:: EXCERPT TO READ ::
************
On Mon, Mar 5, 2018 at 9:57 AM, Jon Evans <jon@xxxxxxxxxxxxx> wrote:

> Hi all,
>
> Since my day job involves a lot of engineering planning/timelines/etc,
> I've had this rolling around in my head...
> I started brainstorming some proposed changes to the roadmaps.
>
> I am using Google drive because that's what is easiest for me to play
> with; I'm happy to send patches against the official roadmaps if get some
> buy-in for this.
>
> Feel free to comment (either directly on the doc or by email) with
> thoughts on this.
>
> https://docs.google.com/document/d/1mpxqvxLv497cyfk8KTQijhySSpFxF
> 7ooTtcT_HU86kw/edit#
>
> Basically what I am proposing is to put most of the energy into Eeschema
> for 6.0, with changes to other parts of the software basically being
> "whatever people have time left over for".  Everything else has been bumped
> to 7.0
>
> -Jon
>




My wishlist:

Follow the unix philosophy. All programs must do one thing and do it well.
You solve complex problems by chaining simple tools together. If you don't
then your tool becomes bloated and hard to use and maintain. EEschema is
heading down this path and we need to strip it down to EEschema Lite and
put the ancillary features in their own programs.
************
:: ACTIVITIES ::
1 – According to the roadmap email, which part of the software would get most of the energy for version 6.0?
2 – Duplicate the passage of the roadmap email starting with "On Mon, Mar" and going on through "buy-in for this.".

:: DATA SECTION ::
************
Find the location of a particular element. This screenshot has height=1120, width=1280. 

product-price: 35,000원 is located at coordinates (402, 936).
************
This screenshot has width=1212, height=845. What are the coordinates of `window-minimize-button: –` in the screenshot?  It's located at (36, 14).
************
:: ANSWER LIST ::
1 – Eeschema

2 –
On Mon, Mar 5, 2018 at 9:57 AM, Jon Evans <jon@xxxxxxxxxxxxx> wrote:

> Hi all,
>
> Since my day job involves a lot of engineering planning/timelines/etc,
> I've had this rolling around in my head...
> I started brainstorming some proposed changes to the roadmaps.
>
> I am using Google drive because that's what is easiest for me to play
> with; I'm happy to send patches against the official roadmaps if get some
> buy-in for this.